How much bandwidth Billboard uses

How Billboard uses your network — media downloads once and plays locally, so ongoing data use is small — and how to keep it light on big fleets.

Last updated 8 July 2026

Billboard is light on the network because it doesn't stream your content — each screen downloads your media once, then plays it from the Apple TV itself.

How it uses the network

  • On first load, a screen downloads the media in its gallery. A few photos is a few megabytes; a gallery of large videos is more.
  • After that, the screen just checks in on the gallery's refresh interval and only downloads what's actually changed — a new photo, a re-crop, a reordered playlist. If nothing changed, there's almost nothing to transfer.
  • Playback itself uses no bandwidth — it's all local to the device.

So your data use is mostly a one-off cost each time you change a gallery, not a constant stream. This is a real difference from browser-based signage that re-streams content continuously.
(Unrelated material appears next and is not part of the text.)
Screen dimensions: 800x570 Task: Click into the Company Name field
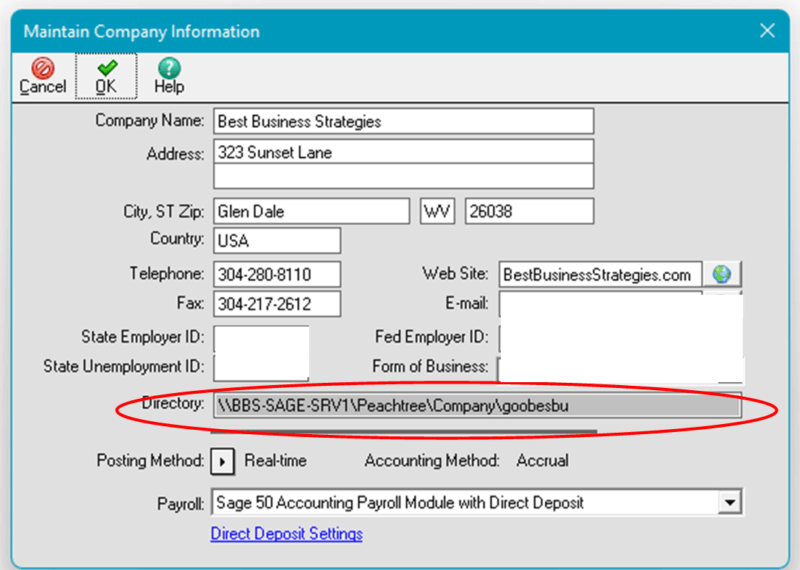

Keeping it light on big fleets

  • Set a longer refresh interval on galleries that don't change often — screens check in less frequently. See Customise the display.
  • Keep videos a sensible size; see Supported files, sizes and limits.
  • Roll out changes when the network is quiet if you're updating many screens at once.

If the network drops

Because content is already on the device, an outage doesn't interrupt playback — see Staying live when the internet drops. For the domains to allow through a firewall, see Network requirements.